They first considered the planets and
moons of our own solar system,
sketching out a standard graph like most of us drew in grade school.
Source
The vertical axis
shows tick marks for solar radiation, increasing by factors of
10 in the upward direction.
The horizontal axis
shows the "escape velocity" that atmospheric particles must
reach to leave the planet, increasing, in kilometers per second,
to the right by a factor of 1,000.
And along the roughly diagonal line that cuts across the graph -
the cosmic shoreline - were planets and moons with atmospheres.
Add in the exoplanets
with known masses and radii, and the number of dots near the
line increases.
The line was where the
solar radiation was low but escape velocity - really, a measure of
gravity - was high.
And sure enough, gathered
on one side of the line like sunbathers on a summer beach were solar
system bodies, planets and moons, known to have atmospheres:
Earth, Venus, our gas
giants Jupiter and Saturn, and even Saturn's moon, Titan, with
its atmosphere of cold, dense hydrocarbons.
Anything below the line
was more likely to have an atmosphere.
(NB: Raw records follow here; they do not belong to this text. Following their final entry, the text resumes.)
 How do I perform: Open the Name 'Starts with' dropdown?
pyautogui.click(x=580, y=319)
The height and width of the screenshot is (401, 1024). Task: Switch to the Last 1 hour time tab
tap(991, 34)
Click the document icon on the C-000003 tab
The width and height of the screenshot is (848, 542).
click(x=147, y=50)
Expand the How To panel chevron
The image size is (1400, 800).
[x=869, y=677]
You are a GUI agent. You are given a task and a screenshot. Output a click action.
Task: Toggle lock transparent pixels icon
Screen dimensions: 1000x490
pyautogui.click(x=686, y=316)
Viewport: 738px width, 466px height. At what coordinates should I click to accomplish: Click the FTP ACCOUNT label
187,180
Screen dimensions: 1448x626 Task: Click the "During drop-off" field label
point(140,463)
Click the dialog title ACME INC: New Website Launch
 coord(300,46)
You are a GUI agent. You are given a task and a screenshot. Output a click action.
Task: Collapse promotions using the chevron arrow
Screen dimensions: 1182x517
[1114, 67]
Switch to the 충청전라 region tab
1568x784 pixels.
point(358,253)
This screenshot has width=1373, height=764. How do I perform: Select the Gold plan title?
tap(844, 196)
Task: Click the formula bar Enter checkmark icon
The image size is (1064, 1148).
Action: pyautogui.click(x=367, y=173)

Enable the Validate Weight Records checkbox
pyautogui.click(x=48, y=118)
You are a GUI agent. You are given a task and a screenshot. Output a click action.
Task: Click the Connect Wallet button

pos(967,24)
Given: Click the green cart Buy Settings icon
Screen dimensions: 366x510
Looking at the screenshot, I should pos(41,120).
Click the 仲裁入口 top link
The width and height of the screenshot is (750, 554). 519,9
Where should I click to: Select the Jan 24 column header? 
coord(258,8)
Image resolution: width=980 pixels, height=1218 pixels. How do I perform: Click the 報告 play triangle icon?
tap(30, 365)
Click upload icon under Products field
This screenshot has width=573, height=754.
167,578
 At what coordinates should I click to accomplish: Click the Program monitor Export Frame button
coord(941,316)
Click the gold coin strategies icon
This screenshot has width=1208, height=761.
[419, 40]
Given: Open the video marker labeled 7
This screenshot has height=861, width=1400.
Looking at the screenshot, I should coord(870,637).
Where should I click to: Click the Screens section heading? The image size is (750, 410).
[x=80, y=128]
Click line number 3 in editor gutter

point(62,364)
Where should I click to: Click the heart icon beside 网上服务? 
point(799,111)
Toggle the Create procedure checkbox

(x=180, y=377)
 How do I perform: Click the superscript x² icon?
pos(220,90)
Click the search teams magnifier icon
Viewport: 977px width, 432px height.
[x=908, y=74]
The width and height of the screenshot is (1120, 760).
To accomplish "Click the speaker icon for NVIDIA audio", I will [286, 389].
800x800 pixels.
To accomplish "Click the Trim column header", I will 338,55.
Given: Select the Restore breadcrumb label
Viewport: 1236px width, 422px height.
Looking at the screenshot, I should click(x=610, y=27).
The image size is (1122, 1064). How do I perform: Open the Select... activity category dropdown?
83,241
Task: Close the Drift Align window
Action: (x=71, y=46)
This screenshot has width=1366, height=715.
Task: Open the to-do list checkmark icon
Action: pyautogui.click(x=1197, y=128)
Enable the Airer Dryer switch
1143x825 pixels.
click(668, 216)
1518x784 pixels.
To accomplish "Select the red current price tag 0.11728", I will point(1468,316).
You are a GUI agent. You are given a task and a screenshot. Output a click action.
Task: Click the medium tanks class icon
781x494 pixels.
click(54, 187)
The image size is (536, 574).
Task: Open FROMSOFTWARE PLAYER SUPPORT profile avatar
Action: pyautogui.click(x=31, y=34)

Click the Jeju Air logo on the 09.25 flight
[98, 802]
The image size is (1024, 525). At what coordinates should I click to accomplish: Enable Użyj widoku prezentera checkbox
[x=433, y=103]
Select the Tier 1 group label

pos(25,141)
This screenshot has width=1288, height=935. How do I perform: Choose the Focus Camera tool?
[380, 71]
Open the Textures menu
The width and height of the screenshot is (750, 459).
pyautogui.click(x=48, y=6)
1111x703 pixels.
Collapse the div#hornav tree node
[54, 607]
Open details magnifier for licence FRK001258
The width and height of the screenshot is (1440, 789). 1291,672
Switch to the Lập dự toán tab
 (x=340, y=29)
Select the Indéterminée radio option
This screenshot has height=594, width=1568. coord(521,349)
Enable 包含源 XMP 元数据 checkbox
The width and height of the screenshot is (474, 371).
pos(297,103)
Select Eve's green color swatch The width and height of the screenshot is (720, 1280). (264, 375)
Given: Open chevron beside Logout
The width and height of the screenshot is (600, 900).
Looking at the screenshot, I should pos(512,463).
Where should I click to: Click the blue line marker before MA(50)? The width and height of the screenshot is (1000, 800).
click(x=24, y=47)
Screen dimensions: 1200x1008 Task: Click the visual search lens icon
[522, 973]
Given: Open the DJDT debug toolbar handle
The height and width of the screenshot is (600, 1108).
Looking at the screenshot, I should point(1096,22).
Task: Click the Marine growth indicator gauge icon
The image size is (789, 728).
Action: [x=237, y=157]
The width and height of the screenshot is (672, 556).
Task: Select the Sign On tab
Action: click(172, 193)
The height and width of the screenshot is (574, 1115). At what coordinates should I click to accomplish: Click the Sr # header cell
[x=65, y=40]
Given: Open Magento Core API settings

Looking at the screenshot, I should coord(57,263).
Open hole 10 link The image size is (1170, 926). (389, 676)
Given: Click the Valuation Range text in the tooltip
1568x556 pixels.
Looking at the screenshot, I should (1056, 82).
Anything above probably
didn't.
And planets right on the
line, or very close to it, might have thin atmospheres if any at all
(think Mars, or Pluto).
Initial indications suggest that exoplanets also should divide
reliably along this line, that is, if the relationship turns out to
be real and not simply a statistical fluke.
"It's certainly a
testable hypothesis," Zahnle said.
"It would be kind of
fun to know if this is actually a (physically based) general
feature or just an accident of plotting two unlike things that
coincidentally line up."
As our space telescopes,
in future years, gain the power to probe the atmospheres of
exoplanets, and if the shoreline idea holds up, the relationship
could become important - a way to choose among the menagerie of
planets to find those most likely to possess atmospheres.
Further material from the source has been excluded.